Improving Group Fairness in Knowledge Distillation via Laplace Approximation of Early Exits
Edvin Fasth, Sagar Singh
TL;DR
This work tackles group fairness degradation in knowledge distillation by using Laplace-approximation-based uncertainty estimates from early-exit layers to reweight training losses. Building on margin-based reweighting, it treats uncertain early predictions with a probabilistic Last-Layer Laplace approach, yielding a predictive distribution $p(z_i|x_i) = \mathcal{N}(\hat{\mathbf{W}}_{\text{MAP}}^T\hat{\boldsymbol{\phi}}_i, \hat{\boldsymbol{\phi}}_i^T\Sigma_{\phi}\hat{\boldsymbol{\phi}}_i \cdot \mathbf{I}_C)$ and using the entropy of the averaged softmax to adjust losses. In experiments on MultiNLI with a BERT teacher and DistilBERT student, the method achieves small accuracy gains, with best results when the auxiliary reweighting occurs at an earlier exit (layer 3), and shows altered confidence margins that suggest different calibration dynamics. The approach is computationally lightweight and extends the DeDiER framework toward more robust, fairness-aware distillation, with clear avenues for broader validation across datasets and more sophisticated auxiliary architectures.
Abstract
Knowledge distillation (KD) has become a powerful tool for training compact student models using larger, pretrained teacher models, often requiring less data and computational resources. Teacher models typically possess more layers and thus exhibit richer feature representations compared to their student counterparts. Furthermore, student models tend to learn simpler, surface-level features in their early layers. This discrepancy can increase errors in groups where labels spuriously correlate with specific input attributes, leading to a decline in group fairness even when overall accuracy remains comparable to the teacher.
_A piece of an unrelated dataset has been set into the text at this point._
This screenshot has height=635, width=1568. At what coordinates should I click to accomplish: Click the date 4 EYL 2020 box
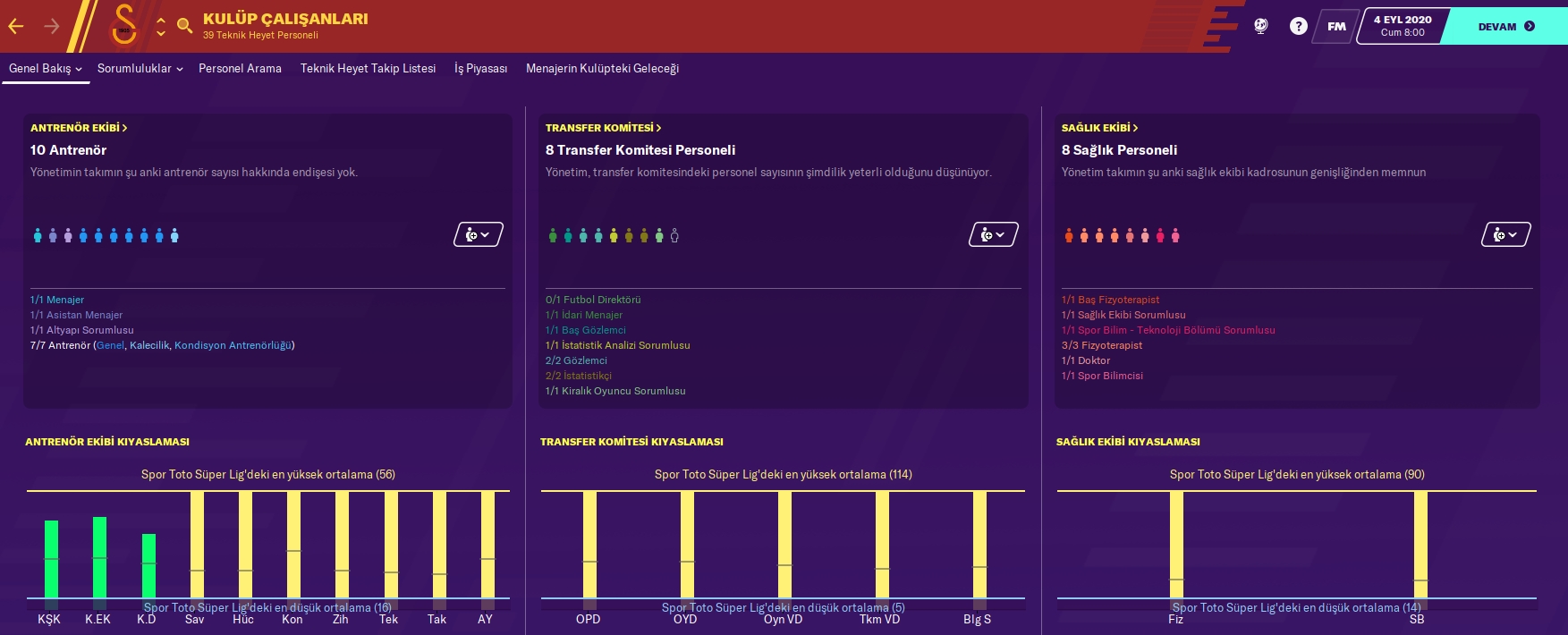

To mitigate these challenges, Early-Exit Neural Networks (EENNs), which enable predictions at multiple intermediate layers, have been employed. Confidence margins derived from these early exits have been utilized to reweight both cross-entropy and distillation losses on a per-instance basis. In this paper, we propose that leveraging Laplace approximation-based methods to obtain well-calibrated uncertainty estimates can also effectively reweight challenging instances and improve group fairness. We hypothesize that Laplace approximation offers a more robust identification of difficult or ambiguous instances compared to margin-based approaches. To validate our claims, we benchmark our approach using a Bert-based model on the MultiNLI dataset.